None of the tips — she sent 35 in as many days — generated a response from the administration, “not even an auto-reply,” Jones wrote in an email to The Post on Wednesday. But some fellow educators applauded her approach.

“I love that you are using the ‘tip line’ for this purpose,” Ashley F. Ellis, Loudoun’s deputy schools superintendent, wrote back in an email included in those released by the state. “We’ve received a couple of emails from parents who have ‘reported’ the wonderful things their teachers have done to help their students. I hope those emails don’t go unread. It’s really hard to be an educator in Virginia right now, so anything we can do to celebrate our teachers is important.”

Many of the tips released this week reflect the K-12 culture wars that were central to Youngkin’s closing argument in last year’s gubernatorial campaign, when he criticized Democrats for extended school closures and mask mandates amid the coronavirus pandemic and accused school authorities of trying to “indoctrinate” students on matters of race.

One parent complained about a reading assignment that was “sympathetic” to immigrants. Another raised alarm about free online tutoring offered by a local school district, seeing it as “a potential path for unknown perverts” to prey on students. Some voiced concern that the concept of “gender identity” was included in the family life curriculum.

A Spotsylvania mother called for seven books to be pulled from school libraries, writing: “These books are, in my opinion, making children desensitized to healthy sexual relationships and are grooming in nature.”

Several parents were upset that certain schools were requiring masks early this year, at a time when the courts were still sorting out if Youngkin’s executive order attempting to ban mask mandates was legal. (The General Assembly eventually passed a law giving parents the right to opt their children out of school mask mandates.)
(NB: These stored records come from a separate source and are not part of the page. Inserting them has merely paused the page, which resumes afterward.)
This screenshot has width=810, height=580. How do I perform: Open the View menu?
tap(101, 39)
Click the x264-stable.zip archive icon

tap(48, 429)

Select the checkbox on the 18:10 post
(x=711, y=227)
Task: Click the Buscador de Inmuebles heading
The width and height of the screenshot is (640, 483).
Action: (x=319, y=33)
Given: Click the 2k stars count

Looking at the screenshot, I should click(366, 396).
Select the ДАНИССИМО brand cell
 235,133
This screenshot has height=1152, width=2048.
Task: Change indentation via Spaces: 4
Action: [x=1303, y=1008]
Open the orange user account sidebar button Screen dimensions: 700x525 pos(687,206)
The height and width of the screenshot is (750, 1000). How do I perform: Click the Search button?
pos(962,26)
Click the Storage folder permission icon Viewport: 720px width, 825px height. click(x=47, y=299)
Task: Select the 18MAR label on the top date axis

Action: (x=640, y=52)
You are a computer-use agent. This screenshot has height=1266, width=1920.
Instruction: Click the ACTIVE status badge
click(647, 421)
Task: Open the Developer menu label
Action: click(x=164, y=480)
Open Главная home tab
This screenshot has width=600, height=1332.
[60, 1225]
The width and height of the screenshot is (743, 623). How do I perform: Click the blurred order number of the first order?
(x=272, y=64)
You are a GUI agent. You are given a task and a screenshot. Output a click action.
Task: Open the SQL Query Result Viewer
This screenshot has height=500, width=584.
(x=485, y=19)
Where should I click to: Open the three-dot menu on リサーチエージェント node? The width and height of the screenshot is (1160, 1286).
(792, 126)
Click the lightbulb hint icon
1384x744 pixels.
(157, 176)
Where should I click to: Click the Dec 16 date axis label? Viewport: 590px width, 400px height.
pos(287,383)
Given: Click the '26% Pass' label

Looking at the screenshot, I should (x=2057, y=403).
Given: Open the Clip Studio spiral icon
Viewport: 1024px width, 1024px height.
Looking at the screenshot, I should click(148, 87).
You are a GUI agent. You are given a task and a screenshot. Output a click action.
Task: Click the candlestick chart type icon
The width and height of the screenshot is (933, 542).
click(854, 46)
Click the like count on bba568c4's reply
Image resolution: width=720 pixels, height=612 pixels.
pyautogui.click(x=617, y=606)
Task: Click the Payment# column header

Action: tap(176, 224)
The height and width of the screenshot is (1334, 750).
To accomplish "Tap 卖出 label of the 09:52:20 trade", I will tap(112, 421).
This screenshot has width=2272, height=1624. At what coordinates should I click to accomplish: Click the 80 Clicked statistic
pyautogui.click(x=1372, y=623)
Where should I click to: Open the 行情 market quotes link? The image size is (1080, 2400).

Youngkin urges calm on his call for a ban on mask mandates but also stokes division

In most cases, the sender’s name was redacted. Yet that was not the case for the dozens of emails from Kandise Lucas, a disabilities advocate representing families of special education students embroiled in a variety of disputes with local school districts.

Lucas — no relation to state Sen. L. Louise Lucas (D-Portsmouth), one of Youngkin’s sharpest critics in the legislature — referenced the governor’s campaign rhetoric in some of her emails. In March, for instance, as she sent the tip line information about a family who had been denied their student’s scholastic records, concluding with, “when will Parents Matter?”

In an interview, Lucas said the administration did not respond to any of her “tips” — a disappointment, she said, because at the request of Youngkin’s campaign, she hosted a town hall meeting on special education at a Chesterfield church with first lady Suzanne Youngkin ahead of last year’s election. (Youngkin’s office could not immediately confirm the town hall event.)

“We were told the money was going to follow the child, parents matter,” said Lucas, a political independent who voted for Youngkin. “I thought they were listening.”